Dmitry Golynko, born in 1969 in Leningrad, is the author of three books of poems in Russian — Homo Scribens, Directory and Concrete Doves — and one volume of selected poems in English translation, As It Turned Out (Ugly Duckling Presse, 2008). Golynko has been nominated for the Andrey Bely Prize. He is the author of numerous critical essays on contemporary art, cinema and literature, and is currently writing a critical book on Dmitri Prigov. His poems and essays have been translated and published in English, German, French, Finnish, Swedish, and Italian. He has taught in South Korea, has been a participant of CEC Artslink’s Open World Cultural Leaders Program, and was a writer-in-residence at the Literarischer Colloqium in Berlin. He holds a research position at the Russian Institute of Art History and is a member of the editorial board for the Moscow Art Magazine. He lives in Petersburg.

Iinor Goralik, a poet, prose writer, and critic, was born in 1975 in Dnepropetrovsk. She graduated from Beer-Sheva University (Israel) with a degree in computer science, and worked in the hi-tech sector. In 2001 she returned to live and work in Moscow. She is the co-author of two novels: Nyet (No), written with Segey Kuznetsov, and Polovina Neba (Half the Sky), written with Stanislav Lvovsky. She has published two collections of short prose and poetry, a nonfiction book about the Barbie doll, several anthologies of translations from Hebrew and English, a comic book, and several children’s books.

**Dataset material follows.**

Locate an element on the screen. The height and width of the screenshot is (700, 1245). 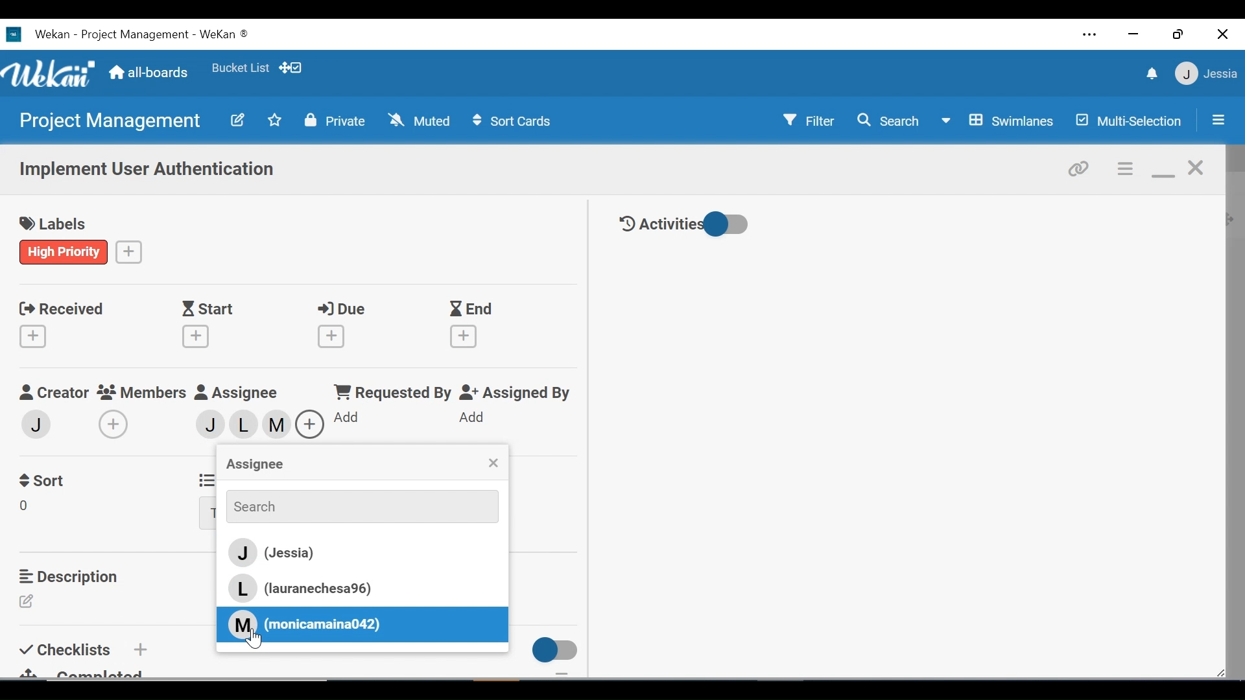
Edit is located at coordinates (30, 602).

She is a frequent contributor to Teorii Mody (Theories of Fashion), Novoe Literaturnoe Obozrenie (The New Literary Observer), the online project Snob, the business newspaper Vedomosti, and other periodicals.

Noah Eli Gordon is the author of several collections, including Novel Pictorial Noise, which was selected by John Ashbery for the 2006 National Poetry Series, and subsequently chosen by Sesshu Foster for the 2007 San Francisco State University Poetry Center Book Award. His recent essays, reviews, poetry, creative nonfiction and other itinerant writings can be found in Bookforum, Review of Contemporary Fiction, Boston Review, Denver Quarterly, Fence, and elsewhere. He pens a quarterly column on chapbook culture for Rain Taxi: Review of Books, and is an Assistant Professor of English at the University of Colorado – Boulder.

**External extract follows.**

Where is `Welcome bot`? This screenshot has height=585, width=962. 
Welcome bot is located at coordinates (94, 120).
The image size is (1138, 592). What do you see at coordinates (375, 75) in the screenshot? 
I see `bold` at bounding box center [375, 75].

Inti García Santamaría has published: Corazoncito (Compañía, Mexico City, 2004) and Recuento al final del verano (NarrArte, Mexico City, 2000). He edits the artist’s book imprint Compañía and directs the internet video channel AutismoProducciones.

Sarah Gridley is a Lecturer in Creative Writing at Case Western Reserve University in Cleveland, Ohio. She received an MFA in poetry from the University of Montana in 2000. The University of California Press published her book, Weather Eye Open, in 2005. Her poems have recently appeared or are forthcoming in Fourteen Hills, NEO, Harp and Altar, Crazy Horse, jubilat, Denver Quarterly, New American Writing, and Chicago Review. A new book of poems, Green Transistor, will be published by University of California Press in 2010.

David Hock received his bachelor's degree in Comparative Literature and Slavic Studies from Brown University in May 2009 and plans on continuing his studies as a Ph.D. candidate in Slavic Languages and Literatures at Princeton University. This is his first published translation.

Jen Hofer’s recent publications include The Route, a collaboration with Patrick Durgin (Atelos, 2008), sexoPUROsexoVELOZ and Septiembre, a translation from Dolores Dorantes by Dolores Dorantes (Counterpath Press and Kenning Editions, 2008), and lip wolf, a translation of Laura Solórzano’s lobo de labio (Action Books, 2007). Her forthcoming books are from the valley of death (Ponzipo), Laws (Dusie Books), one (Palm Press), and a translation of Guatemalan poet Alan Mills’ Síncopes (Piedra Santa). She currently teaches at Pomona College, at Goddard College, and in the MFA Writing Program at CalArts.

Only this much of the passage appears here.